Source records
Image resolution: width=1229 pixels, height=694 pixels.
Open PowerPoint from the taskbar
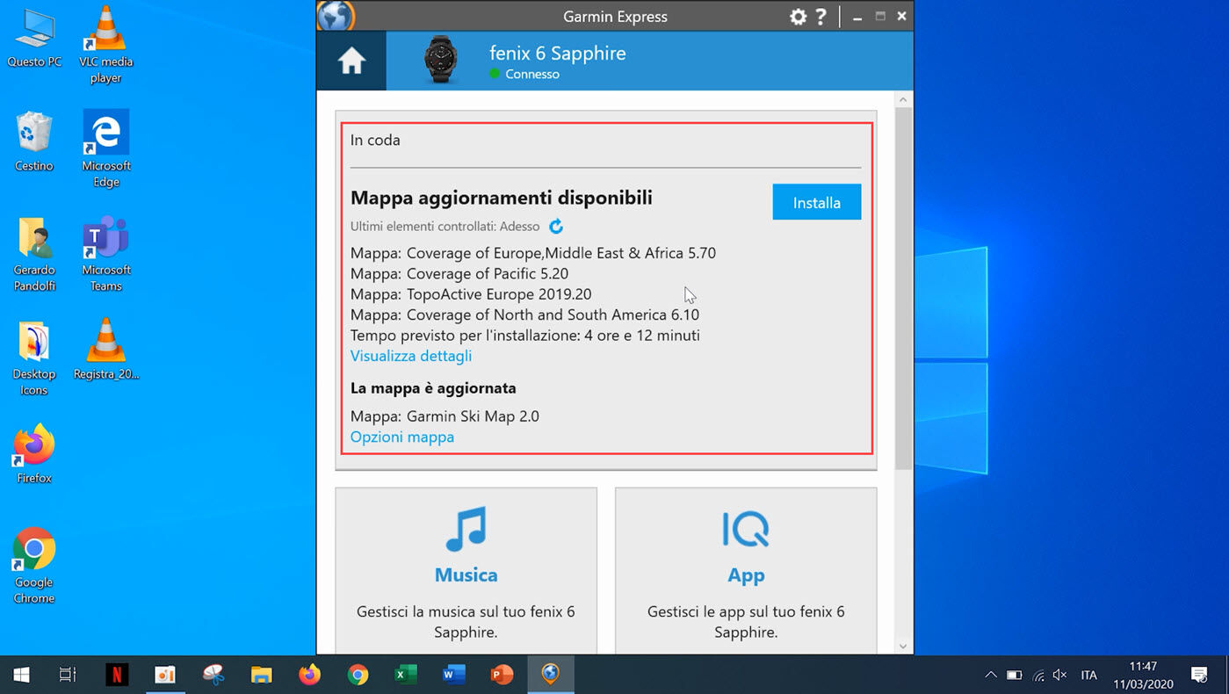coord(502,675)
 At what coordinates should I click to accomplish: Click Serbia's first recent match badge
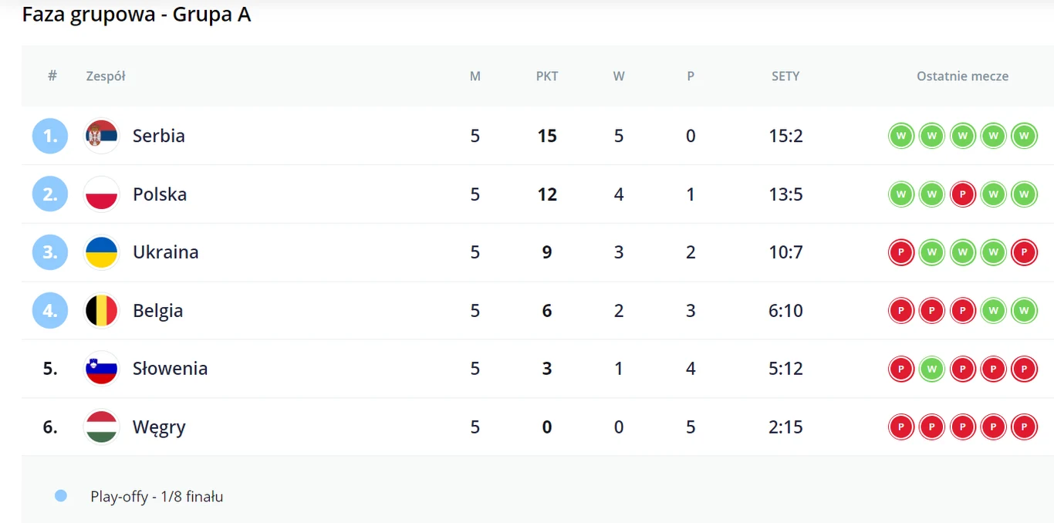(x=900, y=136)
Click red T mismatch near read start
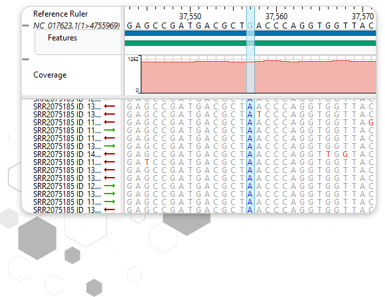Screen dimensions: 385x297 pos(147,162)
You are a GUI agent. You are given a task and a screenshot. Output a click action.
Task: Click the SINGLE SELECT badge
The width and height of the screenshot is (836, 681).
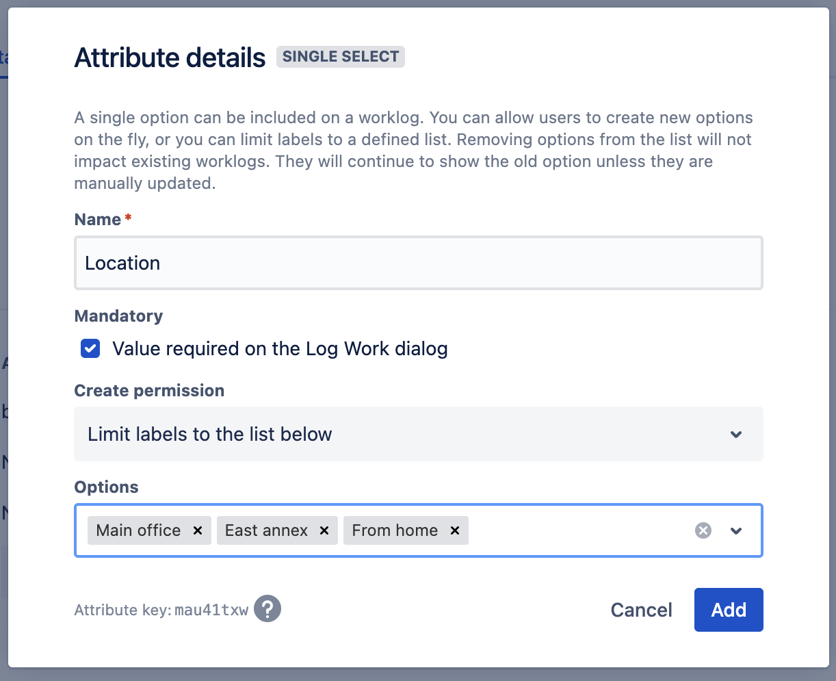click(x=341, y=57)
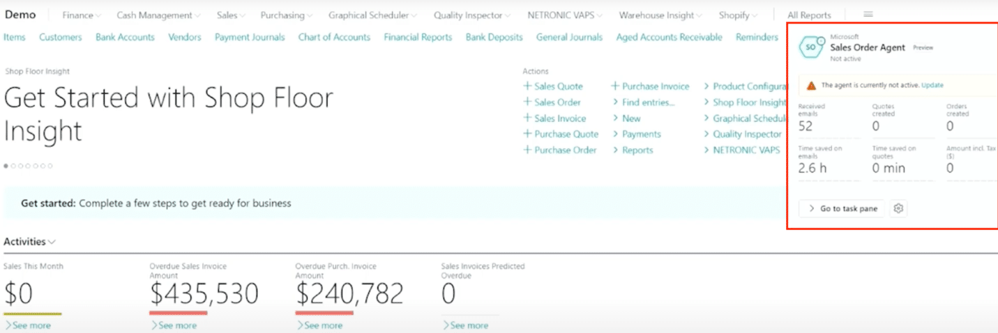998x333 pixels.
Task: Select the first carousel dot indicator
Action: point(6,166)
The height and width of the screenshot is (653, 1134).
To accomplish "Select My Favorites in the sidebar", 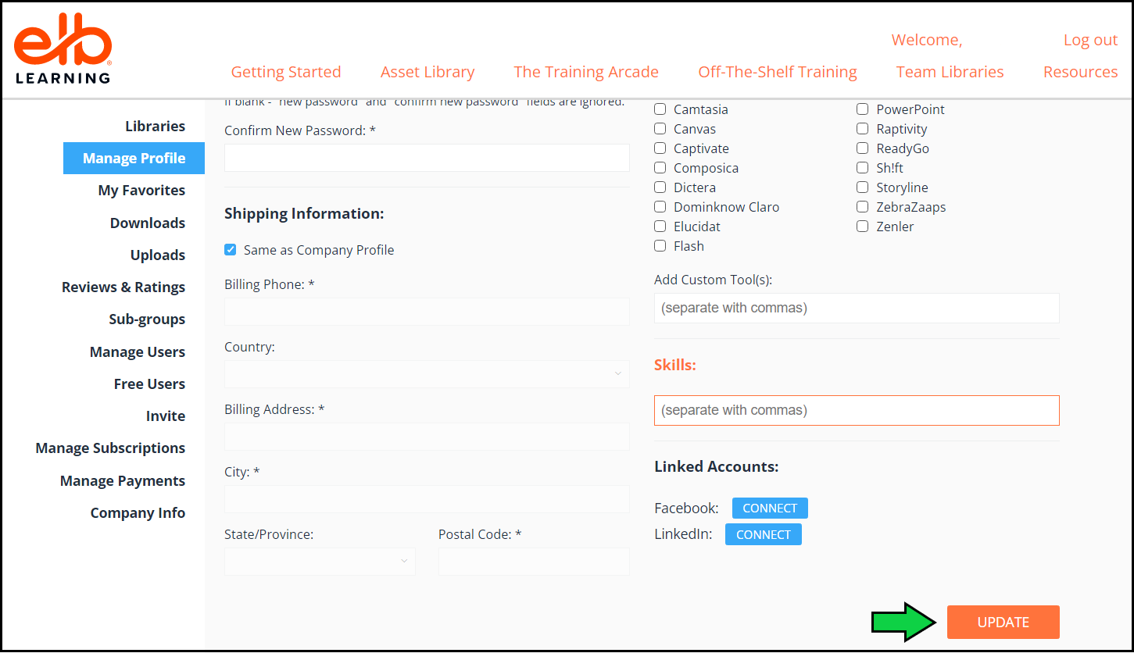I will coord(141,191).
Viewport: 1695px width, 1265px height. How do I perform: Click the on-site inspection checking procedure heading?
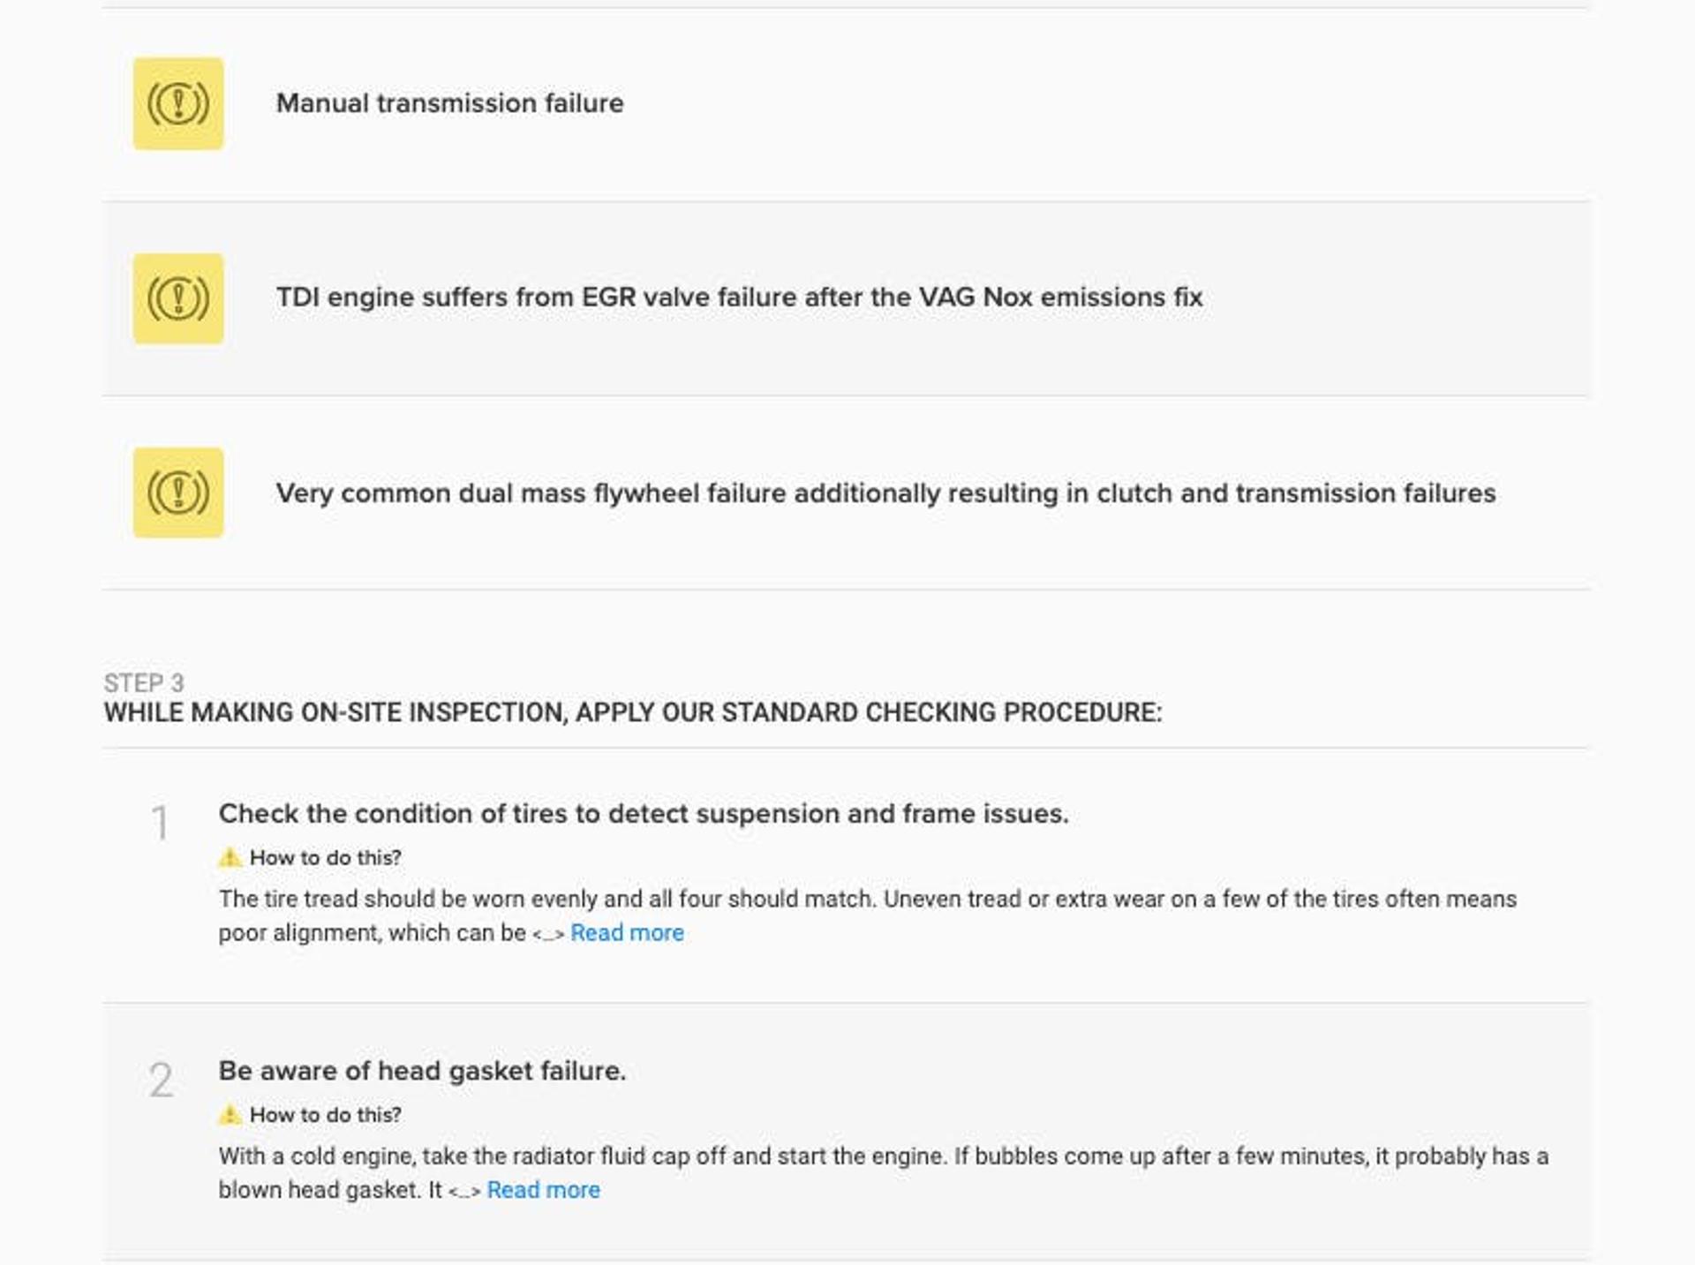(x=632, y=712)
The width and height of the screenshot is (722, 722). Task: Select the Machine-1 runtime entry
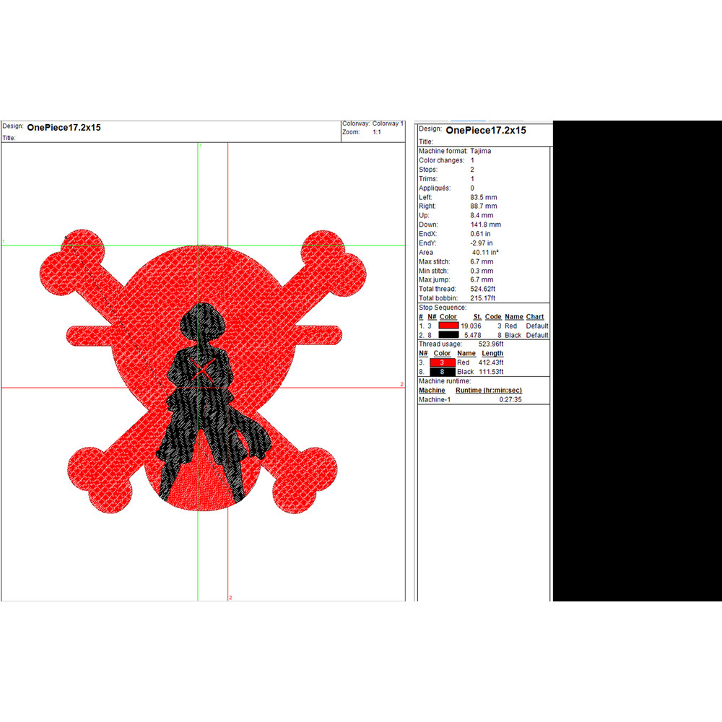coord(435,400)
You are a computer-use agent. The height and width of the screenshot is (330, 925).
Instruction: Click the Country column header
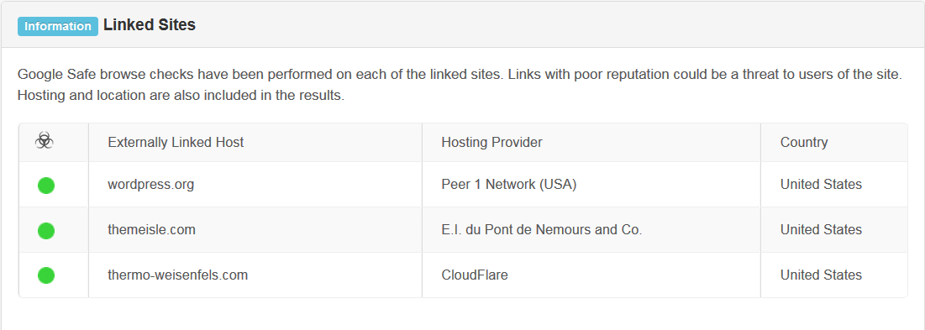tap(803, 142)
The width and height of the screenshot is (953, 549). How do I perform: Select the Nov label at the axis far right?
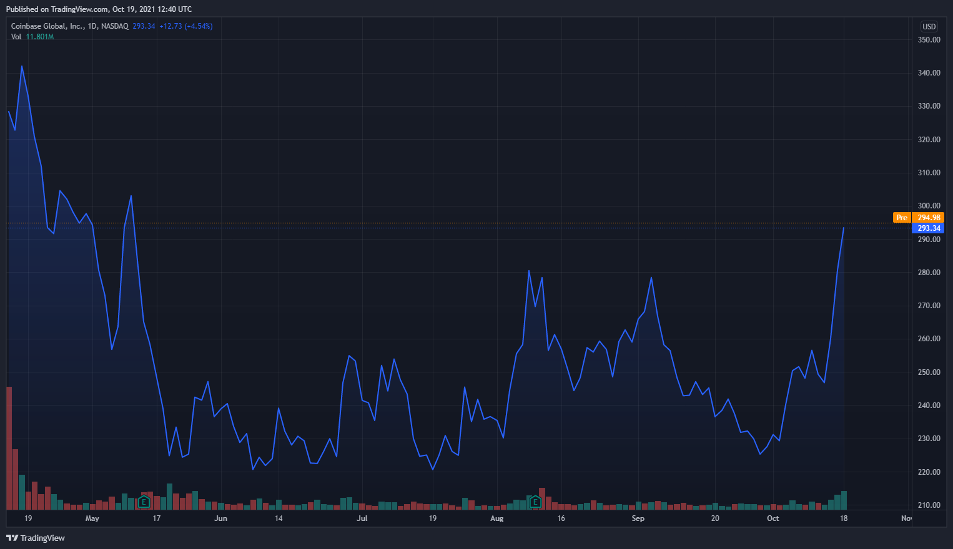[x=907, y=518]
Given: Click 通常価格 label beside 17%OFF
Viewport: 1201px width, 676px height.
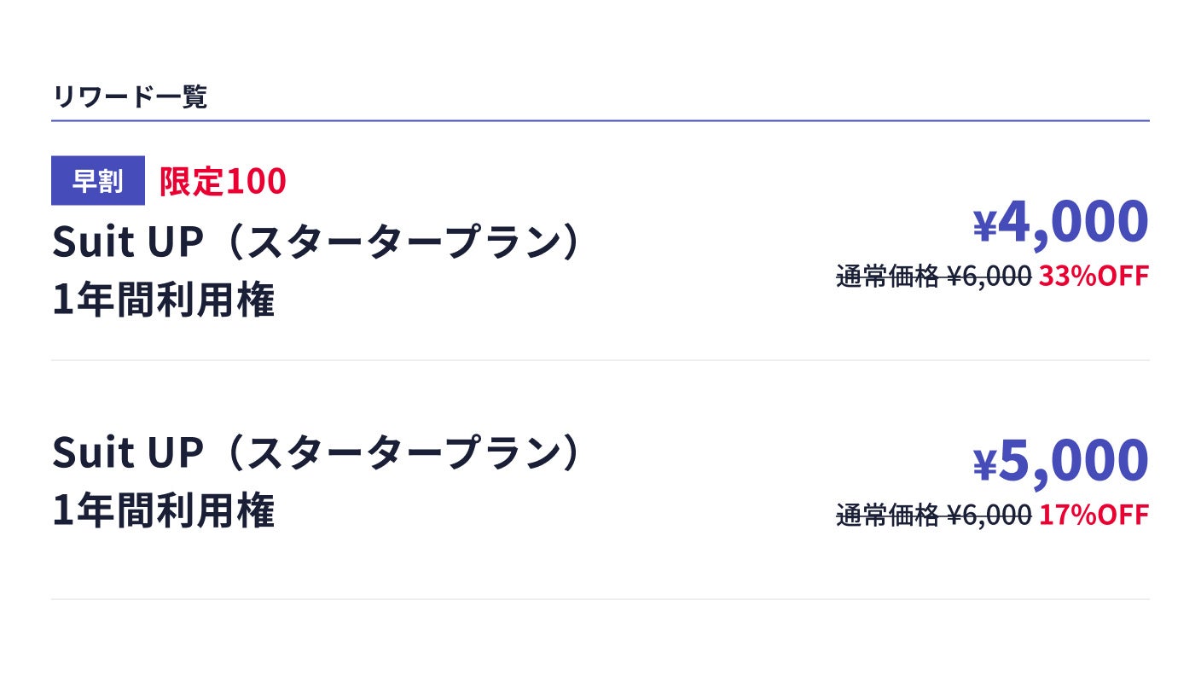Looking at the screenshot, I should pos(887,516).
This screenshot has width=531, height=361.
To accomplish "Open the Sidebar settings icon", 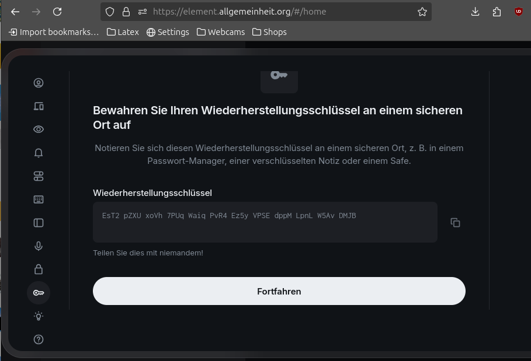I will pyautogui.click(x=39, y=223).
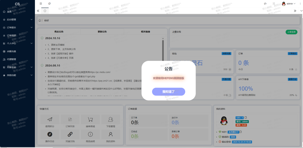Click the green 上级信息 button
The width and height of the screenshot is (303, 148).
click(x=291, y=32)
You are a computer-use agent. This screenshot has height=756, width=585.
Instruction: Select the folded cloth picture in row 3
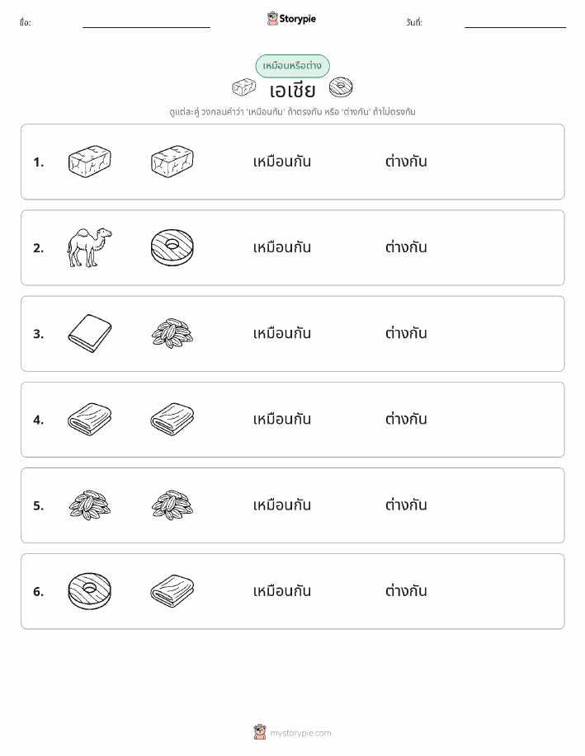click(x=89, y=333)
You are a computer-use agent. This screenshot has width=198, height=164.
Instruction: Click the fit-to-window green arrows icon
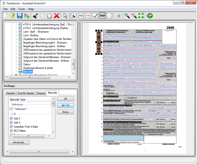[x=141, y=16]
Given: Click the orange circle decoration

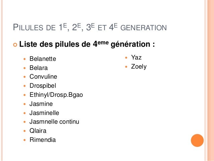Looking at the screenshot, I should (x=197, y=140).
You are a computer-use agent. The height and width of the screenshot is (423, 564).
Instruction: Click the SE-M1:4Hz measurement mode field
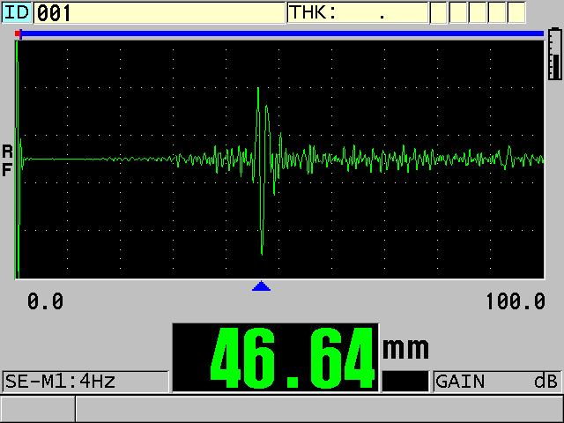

PROBLEM DESCRIPTION:
Which lines above include the string "computer"? Show them.

ANSWER TO THIS EXERCISE:
You are a computer-use agent. The height and width of the screenshot is (330, 925).
You are a computer-use agent. This screenshot has height=756, width=585.
You are a computer-use agent. This screenshot has width=198, height=164.
You are a computer-use agent. The height and width of the screenshot is (423, 564).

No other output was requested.